Conservatives Look to PFC Reform to Create Tailwind for Airport Free-market Reform

The opinions expressed by columnists are their own and do not necessarily represent the views of Townhall.com.

There is a move on Capitol Hill to fix the way we maintain America's airports by bringing free-market reforms to the massive transportation bill the Republican leadership is dead-set on passing this summer.

Capitol Hill conservatives may not be able to stop the transportation spending bill, but some right-thinking members of Congress are working to leverage the Passenger Facility Charge as a way to move Uncle Sam further out of the airport business.

It is not privatization, which is still a non-starter given that President Barack Obama still checks the mailbox at 1600 Pennsylvania Avenue. But, the plan relies on one of the intellectual tenets of privatization: the benefit principle.

The benefit principle says that users of a specific good or service should the ones paying the freight. It is why you pay a fee at a National Park Service campground or at the public golf course. It is the opposite of the government paying the full boat, which ends up turning the goods and services into a Soviet-style perks for the politically-connected and wealthy—which is what air travel used to be.

The Washington-based Tax Foundation, released a May 11 study, “Improving Airport Funding to Meet the Needs of Passengers,” detailing how reforming the PFC reform syncs-up with benefit principle, authored by Alan Cole, an economist at the conservative foundation.

“Public policy on airport spending should be more in line with the benefit principle. According to the benefit principle, the people who use a public service should generally be the ones to contribute to that service,” he wrote. “This approach allows projects to be approved or canceled on their own merits, by the people who best understand the costs and benefits.”

The PFC started at $3 per ticket in 1990, roughly five years after the final dismantling of the Civil Aeronautics Board, with the intent of making airports more self-sufficient.

It was not an accident that Congress funded the program with a charge. Monies collected through the PCF, which was raised and capped at $4.50 in 2000, are neither a tax nor a fee. They do not go to the U.S. Treasury and they are not managed by the federal government. All PFC revenues go directly to the airport where they are collected.

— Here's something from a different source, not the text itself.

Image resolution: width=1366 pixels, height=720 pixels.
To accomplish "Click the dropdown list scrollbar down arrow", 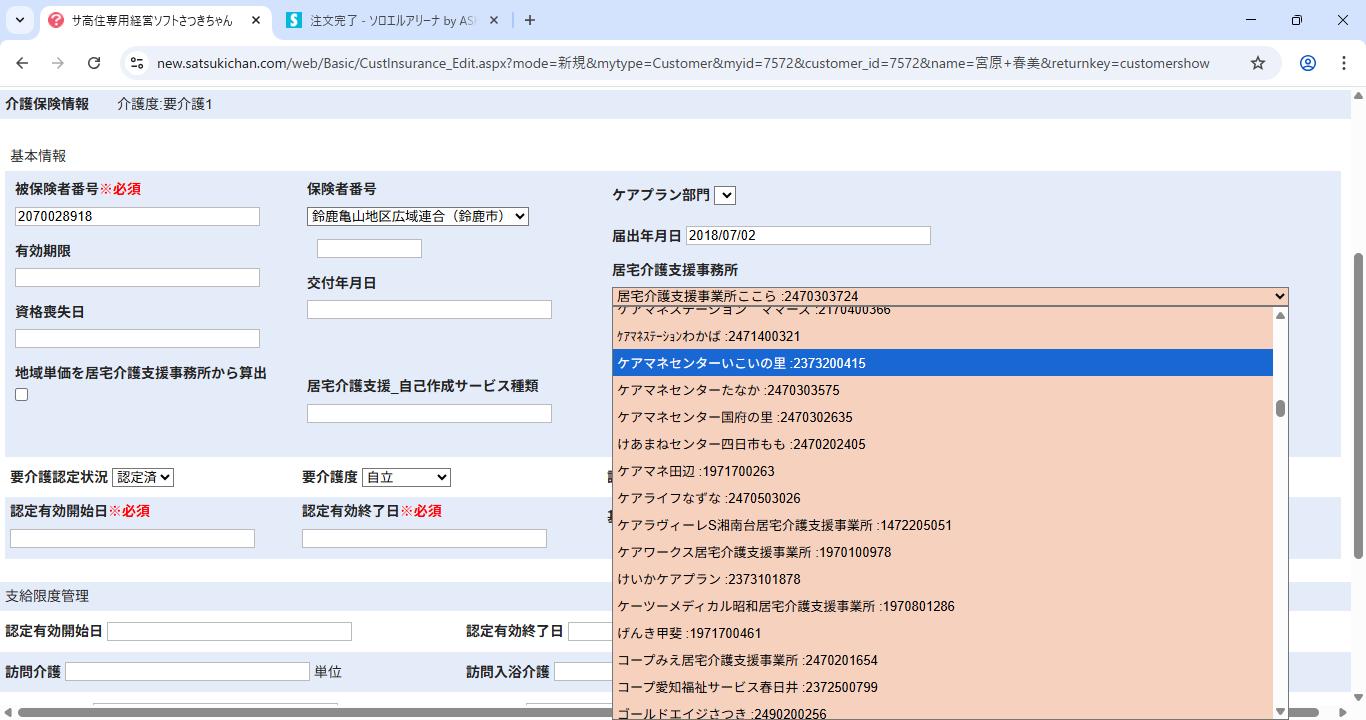I will 1281,710.
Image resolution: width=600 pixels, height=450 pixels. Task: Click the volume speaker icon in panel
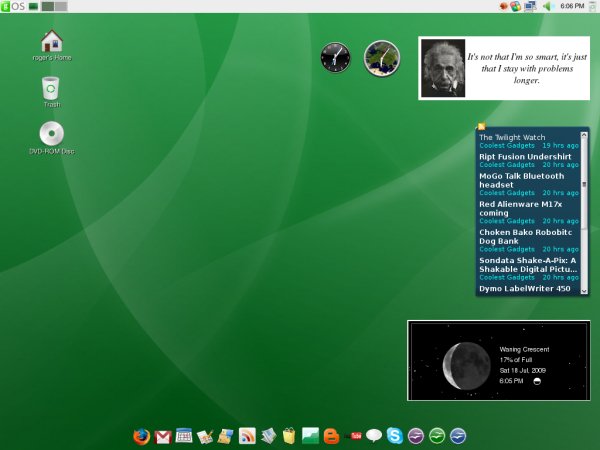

The problem is that with 96 percent of the nation's 750 million passenger-trips per year are clustered in 135 airports, the general aviation airports and small regional airports across the country cannot self-generate PFC revenues to pay for, for that matter cover a bond offering, capital projects, such as runways, terminals and baggage facilities.

While the federal government, through the Federal Aviation Administration, doles out $3 billion per year for airport capital projects, only $500 million goes to the general aviation and small regional airports. This is the familiar problem with centralized decision-making in Washington. The well-heeled airports are the ones getting the federal support, not the airports in need of help.

Cole recommends that the PFC needs to be raised to $8.50 to make up for the last 15 years, but he is also calling for Congress to empower the local airports by giving them the ability raise and lower the Passenger Facility Charge as appropriate to respond to market forces.

There are travelers, who pay up for the convenience of the local general aviation or regional airport—let them.

“An uncapped PFC would be the most free-market solution to this infrastructure problem, but at the very least, Congress must recognize that the current $4.50 cap is arbitrary and not connected to reality in any meaningful way,” Cole said. “Airport operators – in concert with local, regional, or state authorities – are best equipped to determine the appropriate PFC levels for their needs.”

What? Local control? Market forces and a dynamic pricing? Sounds good enough for Obama to veto, but if conservatives are successful amending the transportation bill, a bill to big to veto, the PFC reform will become law and making things better right away.